Happy Meal Ltd. HuMiLiaTeD. Her Majesty’s Latent Torpedo Disasters. Eschewing easy categorisation in their very name, HMLTD apparently stands for all and none of the above.
Turning heads for the last three years with their glam/punk/EDM/honest to god pop explosion, and tales of raucous shows complete with angels handing out lipstick amid the pungency of burning hair in their efforts for a truly multi-sensory live experience, their kaleidoscopic plume breathed much needed life to the notion of the ‘rock band’, an archetype in crisis struggling with creative stagnation and political irrelevancy.
Like Kraftwerk or Devo, this is a band underpinned with an ethos, fully realised right from their debut single, ‘Stained’. Dismantling gender boundaries as gleefully as they do with genre, their initial output presented a vision of masculinity free from its rigid demands for conformity. Accusations of ‘queer appropriation’ have arisen, with the band insisting on their act being an expression of their unadulterated identities, and an encouragement for society to do likewise.
Hate Music Last Time Delete signals an appetite to enter the mainstream and turn it inside out.
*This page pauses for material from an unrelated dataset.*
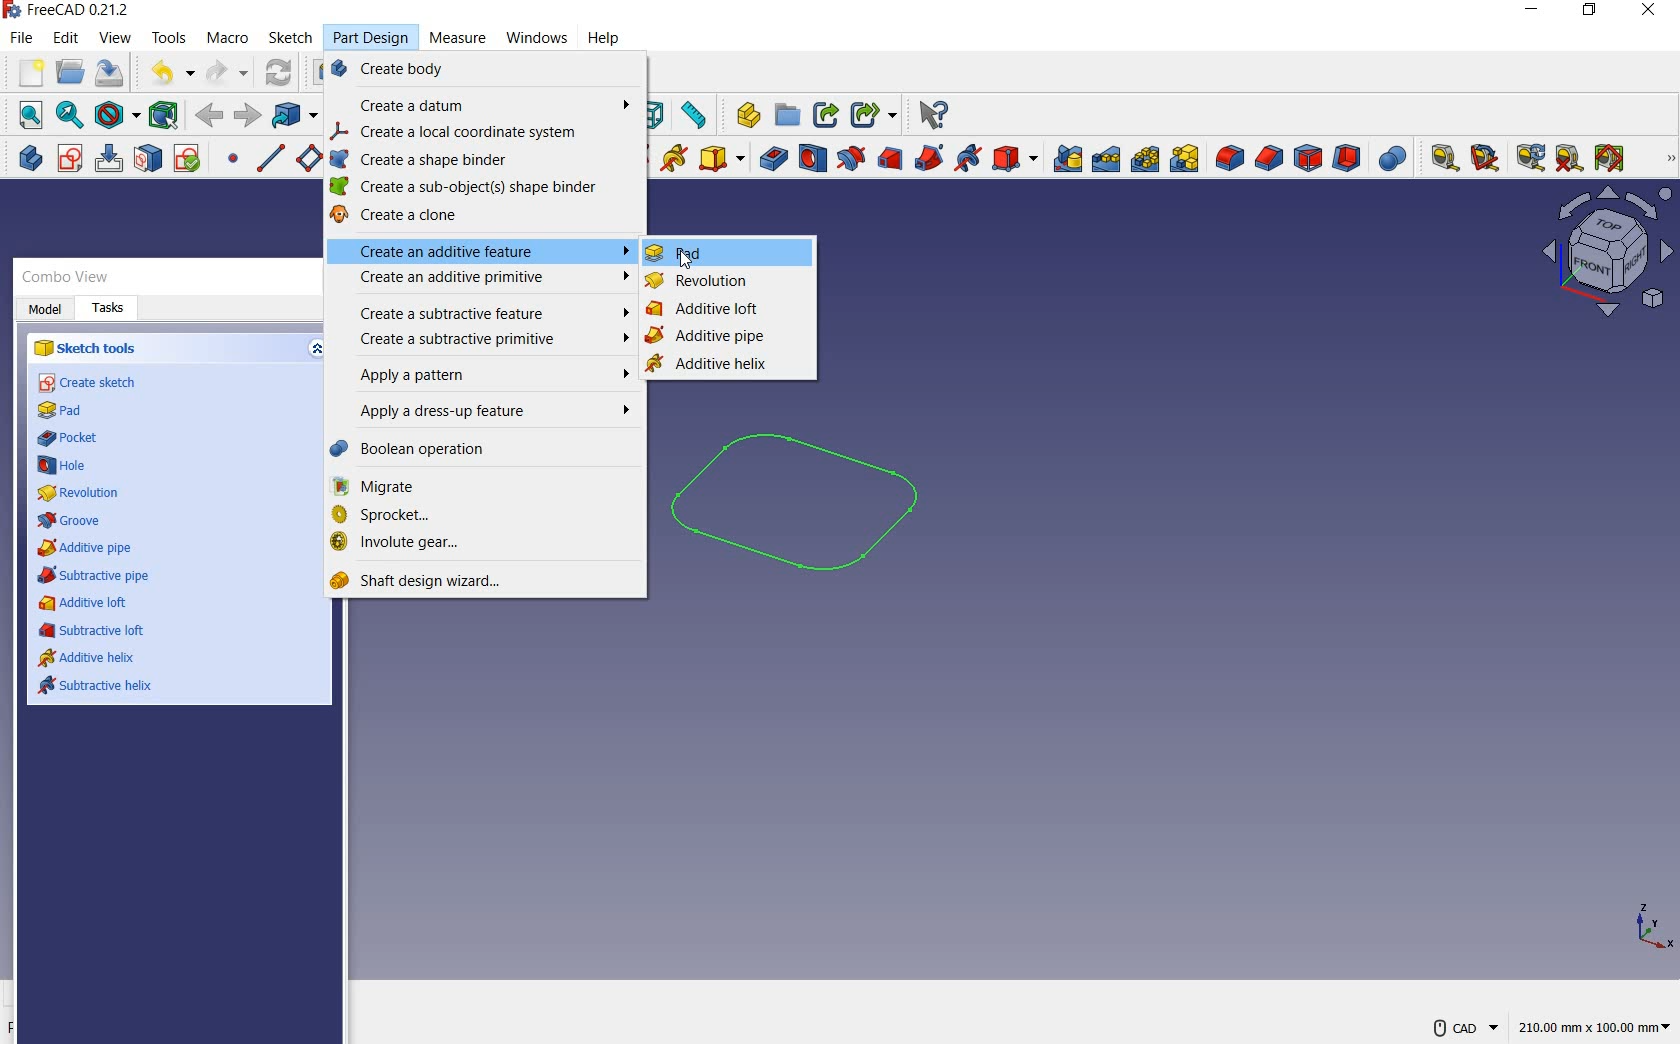  I want to click on Open, so click(790, 111).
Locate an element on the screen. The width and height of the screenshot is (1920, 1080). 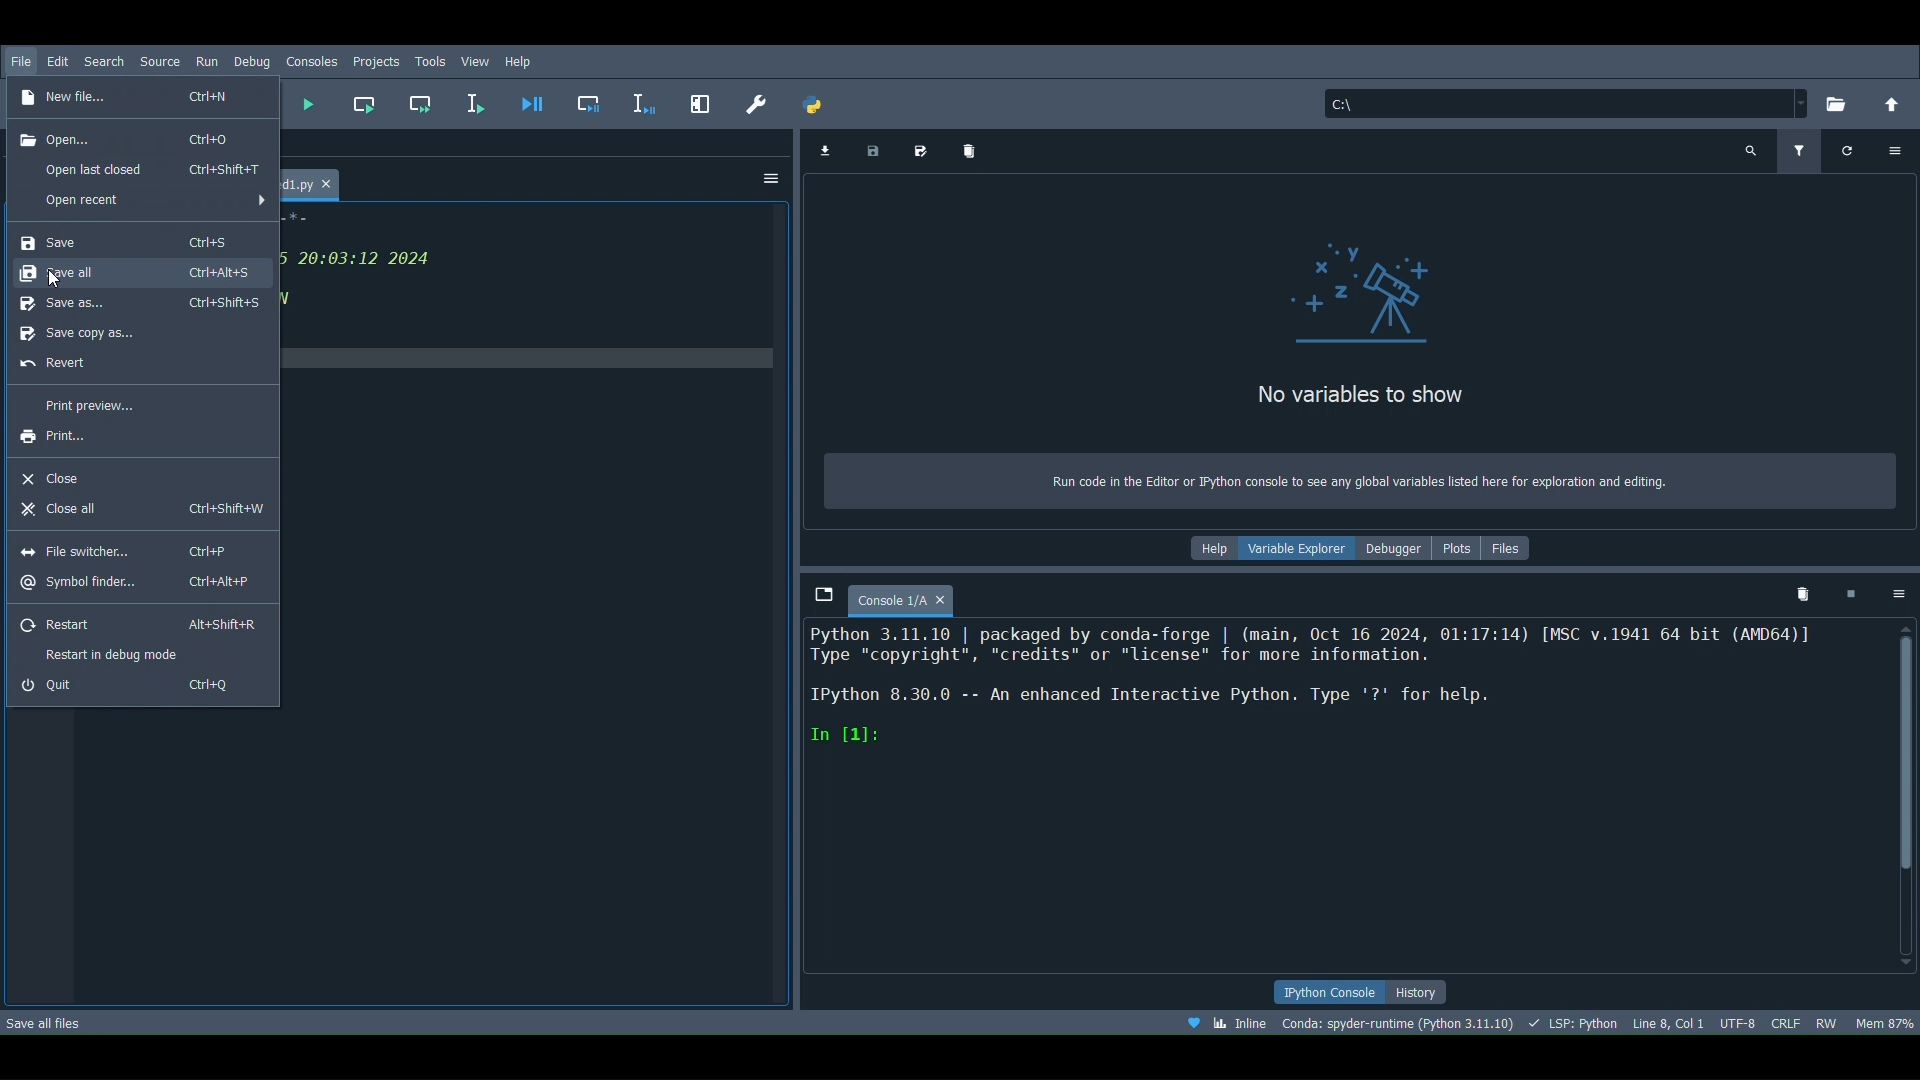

Signing to big label Sony Music, and attracting the attention of Justin Tranter (collaborator of Britney Spears and Justin Bieber no less), their brand of sonic hedonism is given a deliciously sleek commercial appeal, adding further subversion to a band that sang of Mother Teresa ‘being stained’.
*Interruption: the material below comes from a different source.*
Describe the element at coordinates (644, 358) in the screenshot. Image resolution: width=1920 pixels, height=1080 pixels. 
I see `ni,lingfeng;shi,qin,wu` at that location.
HMLTD EP wastes no time in its radio friendly affirmation with its first track, ‘Pictures of You’. A sultry smooth electro-pop banger, exploring narcissism and sexuality in the internet age, is confidently allowed to strut uninterrupted with their standard genre U-turns, all delivered with a Dave Gahan croon. Things heat up with the giddy euphoria of ‘Proxy Love’, club land bounce donks its way to baroque synth-pop, a paean to self-love peppered with cheesy string stabs. ‘Mannequin’ seamlessly follows, continuing their pre-occupations with identity and the body, and feeling like a spiritual successor to Roxy Music’s ‘In Every Dream Home a Heartache’, before screeching to a halt with the dizzying stomp of ‘Apple of My Eye’.
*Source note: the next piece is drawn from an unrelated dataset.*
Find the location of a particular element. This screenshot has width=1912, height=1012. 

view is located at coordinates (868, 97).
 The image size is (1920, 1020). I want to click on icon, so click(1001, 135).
The disparate cataclysm that was their first three singles have been refined and distilled into a satisfying cohesion, without compromising on their provocative blitz, and with their confident embrace of a new commercial direction, songs of masturbation and camera rolls are deceptively at home amid the Radio 1 pop climate. Jello Biafra instructed to not fight the media, but become it, and HMLTD EP looks set to mould pop in its own image, and it will look like their Jenkin van Zyl videos. Pretty good for a band yet to release an album.